One man ran straight into our house and in the process woke Dad from his slumber not a good thing to do at the best of times, and this wasn't the best of times. However, the man's skin was saved by the very fact that a couple of policemen tried to follow the gambler into the house. If Dad was annoyed by the gambler's intrusion he was positively in a fury over the cops' barging in. So it became a case of fury winning over annoyance. He ordered the policemen out of the house and stood like a titan on his doorstep.
There followed a monumental argument between the law and Dad, and Dad won. He kept them at bay for quite some time as they threatened him with all sorts of legal proceedings. But Dad remained steadfast. He told them that the man inside was a friend and that he had every right to be there. When one of the policemen asked the name of the man inside Dad made hurried excuses and left them standing on the doorstep as he went into the house to find out the name of this long-lost friend. He came back out again, after having elicited the name and also striking a bargain with the gambler, and announced most brazenly the name to the policemen.

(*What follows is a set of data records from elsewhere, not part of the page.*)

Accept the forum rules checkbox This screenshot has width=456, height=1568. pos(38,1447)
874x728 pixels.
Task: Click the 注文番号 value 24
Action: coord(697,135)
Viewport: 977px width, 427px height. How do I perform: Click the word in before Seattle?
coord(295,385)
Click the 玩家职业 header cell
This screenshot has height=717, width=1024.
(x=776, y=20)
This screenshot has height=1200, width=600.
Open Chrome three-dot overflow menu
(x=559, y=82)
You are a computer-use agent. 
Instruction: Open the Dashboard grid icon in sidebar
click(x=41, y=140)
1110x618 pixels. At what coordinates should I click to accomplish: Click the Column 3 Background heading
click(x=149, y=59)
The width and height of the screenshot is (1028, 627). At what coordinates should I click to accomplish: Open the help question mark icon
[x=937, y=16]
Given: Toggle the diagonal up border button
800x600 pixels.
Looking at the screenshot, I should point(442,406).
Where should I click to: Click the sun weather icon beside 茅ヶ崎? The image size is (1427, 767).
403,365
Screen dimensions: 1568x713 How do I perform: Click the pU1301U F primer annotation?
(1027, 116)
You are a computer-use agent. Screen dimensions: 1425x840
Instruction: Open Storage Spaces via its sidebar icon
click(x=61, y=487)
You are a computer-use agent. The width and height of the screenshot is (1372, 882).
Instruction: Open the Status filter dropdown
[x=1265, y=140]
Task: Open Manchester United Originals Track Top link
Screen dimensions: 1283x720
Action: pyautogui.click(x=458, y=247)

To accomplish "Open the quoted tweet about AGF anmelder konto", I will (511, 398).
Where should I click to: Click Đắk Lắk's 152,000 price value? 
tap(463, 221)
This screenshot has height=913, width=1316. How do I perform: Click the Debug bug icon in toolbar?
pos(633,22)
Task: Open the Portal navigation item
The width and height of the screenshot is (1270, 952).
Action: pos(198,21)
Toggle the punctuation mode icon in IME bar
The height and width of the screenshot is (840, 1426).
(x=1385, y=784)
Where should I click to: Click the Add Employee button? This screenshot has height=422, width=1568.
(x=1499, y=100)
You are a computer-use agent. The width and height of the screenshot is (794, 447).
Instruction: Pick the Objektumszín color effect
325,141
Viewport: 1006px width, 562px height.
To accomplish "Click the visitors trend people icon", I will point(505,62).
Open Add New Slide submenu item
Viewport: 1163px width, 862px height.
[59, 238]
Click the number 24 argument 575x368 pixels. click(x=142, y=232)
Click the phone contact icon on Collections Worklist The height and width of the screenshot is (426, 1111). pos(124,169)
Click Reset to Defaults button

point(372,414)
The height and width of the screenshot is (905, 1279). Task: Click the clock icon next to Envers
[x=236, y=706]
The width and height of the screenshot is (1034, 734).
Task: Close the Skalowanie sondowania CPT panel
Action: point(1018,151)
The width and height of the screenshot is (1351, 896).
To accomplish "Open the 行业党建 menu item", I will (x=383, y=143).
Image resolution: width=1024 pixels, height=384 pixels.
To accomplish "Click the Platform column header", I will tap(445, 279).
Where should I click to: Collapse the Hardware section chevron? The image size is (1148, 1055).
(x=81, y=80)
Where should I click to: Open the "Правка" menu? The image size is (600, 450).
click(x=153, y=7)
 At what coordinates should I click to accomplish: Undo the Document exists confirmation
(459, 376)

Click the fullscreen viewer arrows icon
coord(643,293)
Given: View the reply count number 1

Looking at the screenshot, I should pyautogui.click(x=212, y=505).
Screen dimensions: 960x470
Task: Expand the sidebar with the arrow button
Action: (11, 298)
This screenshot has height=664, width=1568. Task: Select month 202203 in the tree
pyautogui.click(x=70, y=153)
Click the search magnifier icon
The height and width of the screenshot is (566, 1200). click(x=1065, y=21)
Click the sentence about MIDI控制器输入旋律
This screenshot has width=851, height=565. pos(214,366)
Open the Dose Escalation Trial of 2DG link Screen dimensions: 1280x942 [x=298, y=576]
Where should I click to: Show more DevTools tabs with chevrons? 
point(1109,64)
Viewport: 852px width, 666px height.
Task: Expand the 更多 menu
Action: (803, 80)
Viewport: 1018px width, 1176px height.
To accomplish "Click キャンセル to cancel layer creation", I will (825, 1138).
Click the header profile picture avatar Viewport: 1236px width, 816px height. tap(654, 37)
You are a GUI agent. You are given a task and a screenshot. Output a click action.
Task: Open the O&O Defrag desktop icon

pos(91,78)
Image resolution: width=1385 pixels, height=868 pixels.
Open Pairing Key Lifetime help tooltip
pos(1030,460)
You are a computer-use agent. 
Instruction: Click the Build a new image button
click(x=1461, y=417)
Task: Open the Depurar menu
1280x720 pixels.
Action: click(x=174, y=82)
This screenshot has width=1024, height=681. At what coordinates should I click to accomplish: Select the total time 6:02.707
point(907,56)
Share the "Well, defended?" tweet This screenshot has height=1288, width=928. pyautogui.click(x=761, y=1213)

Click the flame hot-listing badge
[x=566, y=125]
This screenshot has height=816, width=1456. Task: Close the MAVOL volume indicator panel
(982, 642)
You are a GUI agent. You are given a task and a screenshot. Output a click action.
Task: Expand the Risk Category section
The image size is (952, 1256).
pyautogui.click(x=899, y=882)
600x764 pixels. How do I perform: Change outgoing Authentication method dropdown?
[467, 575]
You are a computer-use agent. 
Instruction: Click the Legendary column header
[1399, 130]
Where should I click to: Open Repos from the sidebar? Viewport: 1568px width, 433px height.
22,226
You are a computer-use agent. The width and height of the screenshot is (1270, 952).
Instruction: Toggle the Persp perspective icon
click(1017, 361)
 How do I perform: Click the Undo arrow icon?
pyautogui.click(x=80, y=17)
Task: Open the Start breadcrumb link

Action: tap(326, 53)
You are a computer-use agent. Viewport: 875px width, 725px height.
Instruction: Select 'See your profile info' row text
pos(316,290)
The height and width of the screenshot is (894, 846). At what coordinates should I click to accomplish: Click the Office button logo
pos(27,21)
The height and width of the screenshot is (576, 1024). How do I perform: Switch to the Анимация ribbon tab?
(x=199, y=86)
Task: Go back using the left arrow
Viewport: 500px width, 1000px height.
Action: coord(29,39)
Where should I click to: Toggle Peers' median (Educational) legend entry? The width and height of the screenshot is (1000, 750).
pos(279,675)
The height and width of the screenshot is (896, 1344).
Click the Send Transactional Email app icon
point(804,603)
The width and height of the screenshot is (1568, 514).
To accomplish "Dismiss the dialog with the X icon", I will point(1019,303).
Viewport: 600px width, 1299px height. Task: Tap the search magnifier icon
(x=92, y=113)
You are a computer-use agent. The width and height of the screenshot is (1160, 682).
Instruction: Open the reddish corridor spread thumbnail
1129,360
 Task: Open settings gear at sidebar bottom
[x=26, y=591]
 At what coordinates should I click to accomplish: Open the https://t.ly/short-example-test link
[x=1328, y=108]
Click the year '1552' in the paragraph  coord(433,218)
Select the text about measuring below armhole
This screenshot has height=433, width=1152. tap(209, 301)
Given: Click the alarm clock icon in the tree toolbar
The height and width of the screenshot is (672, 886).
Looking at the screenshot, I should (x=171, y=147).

Another argument then followed but Dad still refused to let them in. After a while it became obvious to everyone, including Dad, that if he continued to stand his ground he would find himself in deep trouble.
And so, with great reluctance and much cursing, Dad finally let them in. They went from room to room searching for the gambler but he was nowhere to be found. They went out of the back door and there by the sink in the lean-to they found him. He was washing the dishes!
That was the bargain Dad had struck. It made no sense, but it had the desired effect. The two policemen broke out laughing, so did Dad. The gambler, however, was not the slightest bit amused. The coppers must have decided between themselves that this poor wretch had suffered enough and left him to it. They halted on the doorstep before leaving, shook hands with Dad to show there were no hard feelings, and went to join the rest of the squad.
The haul had been a good one. It had been carried off most spectacularly and they had bagged themselves over twenty gamblers. The game fell away for a while after that. For weeks our island became deserted except of course for the residents. But as time passed a few of the men drifted back looking for starters. Within a month things were back to normal, except that now they had more "lookouts" and the games were conducted inside the old buildings rather than outside. Nothing really had changed, save for the arrest of many hopeless individuals. But the people on high had been seen to do their lawful duty, they had had as many scalps as necessary in order to keep the public happy.